16 Facts About Cotton That You Don’t Know

facts about cotton

Cotton is constantly surprising people with its applications and abilities. We’ve taken the time to write up a few interesting facts about cotton that you probably did not know.

1. Cotton has been around a very long time.


Seeds dating back to 450 BC were found in Peru.

2. Cotton Gin is not an alcoholic drink.


Gin is short for engine. It is a machine that removed cotton fibers from the cotton seeds.

3. All of the cotton plant is used, there is no waste.


The fiber is the primary reason for growing cotton. But the seeds are used for animal feed and human use (cottonseed oil). The plant stalks are tilled back in the soil after harvesting.

4. Cotton is a sustainable fiber.


The seeds are planted in the spring and harvested in the fall. It takes about five to six months for the plant to mature and the bolls to open for harvesting.

5. The cotton fiber is made up cellulose which is a natural polymer.

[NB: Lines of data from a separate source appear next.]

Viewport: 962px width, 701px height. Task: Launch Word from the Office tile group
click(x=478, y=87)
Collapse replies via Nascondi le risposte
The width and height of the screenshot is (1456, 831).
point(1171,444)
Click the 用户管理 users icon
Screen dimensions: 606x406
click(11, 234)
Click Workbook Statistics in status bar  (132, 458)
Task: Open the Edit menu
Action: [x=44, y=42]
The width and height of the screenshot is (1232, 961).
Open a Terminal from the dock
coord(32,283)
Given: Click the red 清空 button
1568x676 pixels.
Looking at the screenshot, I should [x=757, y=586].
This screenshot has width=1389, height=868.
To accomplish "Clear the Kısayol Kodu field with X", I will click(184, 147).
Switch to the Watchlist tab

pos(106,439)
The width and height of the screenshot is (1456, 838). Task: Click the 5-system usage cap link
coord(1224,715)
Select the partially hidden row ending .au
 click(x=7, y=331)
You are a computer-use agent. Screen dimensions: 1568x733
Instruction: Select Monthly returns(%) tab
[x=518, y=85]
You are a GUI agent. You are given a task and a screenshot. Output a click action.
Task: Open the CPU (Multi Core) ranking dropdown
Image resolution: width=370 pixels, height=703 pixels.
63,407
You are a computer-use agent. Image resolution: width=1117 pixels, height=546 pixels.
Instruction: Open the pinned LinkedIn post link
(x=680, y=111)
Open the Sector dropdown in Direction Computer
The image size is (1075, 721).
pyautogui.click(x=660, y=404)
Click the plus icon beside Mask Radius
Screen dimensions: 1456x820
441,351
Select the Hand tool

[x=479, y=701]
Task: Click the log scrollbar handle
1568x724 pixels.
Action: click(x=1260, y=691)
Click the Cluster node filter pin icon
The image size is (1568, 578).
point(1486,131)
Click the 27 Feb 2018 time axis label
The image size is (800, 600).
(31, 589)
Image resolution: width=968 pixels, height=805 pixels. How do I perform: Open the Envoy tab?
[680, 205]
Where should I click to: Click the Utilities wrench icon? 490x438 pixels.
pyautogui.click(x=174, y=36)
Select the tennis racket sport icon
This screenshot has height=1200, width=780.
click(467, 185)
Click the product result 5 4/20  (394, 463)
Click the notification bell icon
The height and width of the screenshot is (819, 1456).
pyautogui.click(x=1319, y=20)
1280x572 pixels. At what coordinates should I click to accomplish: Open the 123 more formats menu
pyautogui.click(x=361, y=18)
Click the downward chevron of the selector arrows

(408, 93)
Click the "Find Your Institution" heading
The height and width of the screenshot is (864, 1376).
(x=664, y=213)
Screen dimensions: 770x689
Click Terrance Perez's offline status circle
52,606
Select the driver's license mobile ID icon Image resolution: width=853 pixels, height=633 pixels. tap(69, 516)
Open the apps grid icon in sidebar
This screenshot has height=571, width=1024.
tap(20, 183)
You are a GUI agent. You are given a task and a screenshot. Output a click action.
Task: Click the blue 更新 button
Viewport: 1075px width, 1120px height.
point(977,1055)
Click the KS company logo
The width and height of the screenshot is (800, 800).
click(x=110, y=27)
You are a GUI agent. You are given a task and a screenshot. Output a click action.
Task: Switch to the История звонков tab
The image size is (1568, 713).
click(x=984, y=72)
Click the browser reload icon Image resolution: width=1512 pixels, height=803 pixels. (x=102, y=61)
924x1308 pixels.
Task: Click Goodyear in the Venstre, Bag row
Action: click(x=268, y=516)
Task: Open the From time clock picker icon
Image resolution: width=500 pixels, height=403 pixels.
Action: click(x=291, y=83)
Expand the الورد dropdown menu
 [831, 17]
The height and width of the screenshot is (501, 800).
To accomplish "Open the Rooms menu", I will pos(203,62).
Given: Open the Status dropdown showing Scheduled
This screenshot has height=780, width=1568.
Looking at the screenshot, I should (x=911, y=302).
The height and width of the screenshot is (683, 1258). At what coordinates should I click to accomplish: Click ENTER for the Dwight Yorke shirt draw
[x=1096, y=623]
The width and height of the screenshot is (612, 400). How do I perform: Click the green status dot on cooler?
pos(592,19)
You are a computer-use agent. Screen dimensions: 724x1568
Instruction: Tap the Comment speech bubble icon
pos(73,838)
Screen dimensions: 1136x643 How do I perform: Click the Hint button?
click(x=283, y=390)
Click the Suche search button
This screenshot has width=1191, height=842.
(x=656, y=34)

Humans can’t digest cellulose but ruminates such as cattle and horses can digest it because they have an enzyme that can break done to sugars.

6. Egyptian, Pima and Sea Island cotton are the longest cotton fiber grown.


Their average fiber length can reach up to1.7 inches. They make up only a small of the total cotton grown. It is grown from special seed that grows only very temperate areas, this limits where it can be grown. The length is the reason it is desired because you can spin finer (softer) yarns with longer fibers.

7. Most of the cotton grown is a variety called upland cotton.


This average fiber length produced by upland cotton plants can be as long as 1.3 inches. It is still very good for producing yarns, just not quite as fine as the longer Egyptian or Sea Island cotton.

8. To produce finer yarns out of any type of cotton, the short fibers are combed out before spinning into yarn.


It is called comber yarn, and yes the short fibers (comber noils or comber) removed are recycled and used for many products like cotton balls and Q-tips.

9. Yarns are classified by number.


The higher the yarn number the finer (thinner and softer) the yarn. So a 16 yarn is twice the weight of a 32 yarn.

10. You may have seen yarn counts at retail, especially on bed sheets, such as 600 count. That number represents the number of yarns per inch of fabric.


Naturally the fiber the yarns the more yarns you’ll have per inch of fabric. As said earlier the finer the yarn the softer it feels, therefore as fabric with 800 count will feel softer than a fabric with 500 count.

11. Cotton is grown in many countries around the world.


In the U.S. cotton is grown in 17 southern tier states, from Virginia to California.

12. Over the past thirty years modern farming techniques in the U.S. has reduced its environmental footprint.


See below (figures from Cotton Incorporated):

  1. Land – Soil conservation has increased by reducing soil loss 68%.
  2. Water used to grow cotton accounts for only about 3% of the world’s agriculture water use. In the U.S. 64% of the cotton is grown by naturally falling rainfall and irrigation water use has declined by 75%.
  3. Cotton has a neutral greenhouse gas footprint. In fact the amount of CO2 removed by cotton plants worldwide from the air is equivalent of taking 7 million cars off the road.
  4. In the U.S., there has been a 50% reduction in the number of pesticide applications over the last 25 years. Pesticides are used by farmers to stabilize yields and produce abundant and affordable supply of food and fiber.
  5. Cotton is 100% biodegradable and is compostable. Under aerobic or anaerobic conditions wipes made of cotton will biodegrade completely in 4 weeks.

13. Cotton is not absorbent or pure white it is a tannish color.


Mother nature coats it with a protective rain coat of oils and waxes so it can’t get wet and rot in the fields. To make it absorbent the oils and waxes have to be removed. To make it white the fiber has to be purified. In the past chlorine based chemicals were used for purification. At Barnhardt we use a total chlorine free purification process remove the oils and waxes and remove the color to produce absorbent, soft and pure white cotton.

14. Cotton is stronger when it is wet.


Unlike other cellulosic fibers (rayon, wood pulp) which lose strength when wet. This can be important for many products such as wipes and medical fabrics that will get wet.

15. Disposable diapers both adult and infant are white and absorbent so most people believe that they contain cotton.


Almost none of the commercially available diapers (including Pampers and Huggies) contain any cotton at all. The fabric that touches the skin in these products is made with petroleum based synthetic (plastic) fibers that are not biodegradable.

16. Disposable wipes are the same as diapers.


They are white and absorbent so most consumers think they are made from cotton but again most have no cotton in them.